I have been posting on Facebook, on twitter, on tumblr... anywhere I can think of to ask young people with anosmia to come forward and tell me their stories and any advice they wish they had been given, or that they feel that they could give to other young anosmics. I have already had so many replies from all over the world, and it is incredible. We are not alone. There are people out there who are going through exactly the same thing as each other and I want them to know that, to know that they have the support of so many others just like themselves.

So please. If you, or anyone you know is under 25 and ansomic please get them to message me so I can include their stories on the Fifth Sense website where it can help so many others.

A very delayed post-surgery message

I am so sorry that it has taken me so long to post. I've been unbelievably busy, so I'll try and update you in everything that has happened and I will try and keep it short.

So... the plastic splints! They ended up looking something like this, and ended up reaching right to the back of my nose (as you can sort of see in the bottom left hand image) and were basically horrific.
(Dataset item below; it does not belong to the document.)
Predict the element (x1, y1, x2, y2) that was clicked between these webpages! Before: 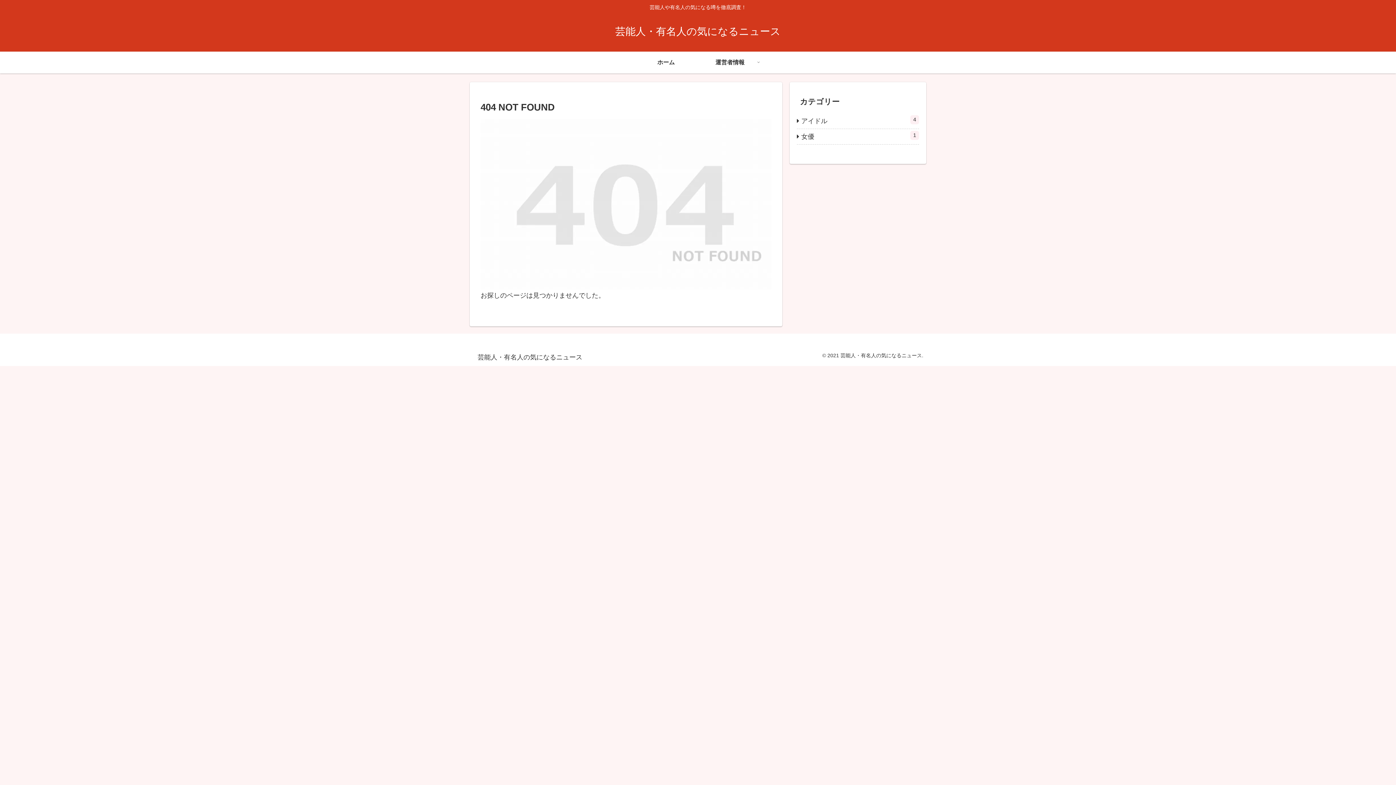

There was no magic moment in regaining my smell, once they were out, more just relief that I could wiggle my nose again. I could then also stick a finger up it and prod around my septum so I could figure out exactly what the damage was. And basically, I had a massive chunk taken out of it. If you could see up my nose you would be able to see the most impressive scarring ever, but luckily you can't and so it's impossible to tell that I ever had surgery!

And now, 3 months later? Well, there has been some improvement! Which is pretty amazing actually. It will be a very gradual process, and I have an appointment next Thursday to go back and see Mr Philpott to have another smell test so we can gauge exactly what improvement there has been. Smell is weird, because I still have no idea how much of it is psychological. So I don't know if I am starting to smell things, or if I'm just thinking that I can because I know I should be. I'm doing smell training every day, which involves smelling different essential oils, and some days I can name them, and some days I can't. But most days I can actually detect when there is a smell under my nose, which I could never even dream of doing before.

I HAVE (had) GIANT PLASTIC THINGS SEWN INTO MY NOSE

Firstly, I would just like to say thank you to everyone for your kind messages of support and wishes of luck for my surgery last Friday. I was overwhelmed by the response from both friends and strangers and I am so grateful to you all. I would also like to extend my thanks to Spire Hospital and to Mr Carl Philpott for looking after me so well.

Although it is too early to tell if the surgery has been a success in terms if any anosmia improvement, there were no complications during theatre and I am making a great recovery. I am now able to take minimal painkillers and go without a lovely moustache-esque bandage under my nose. I am able to breathe through it, although I do have two large plastic splints inside each nostril holding my nose apart so I am not able to breathe quite as clearly as I would like to be able to. These are also proving quite annoying and I frequently wake up in the middle of the night wanting to tear them out, but I am seeing Mr Philpott on Friday where these will be removed.
NOTE: THIS POST WAS DATED IN JULY, BUT I AM POSTING IT NOW. SORRY.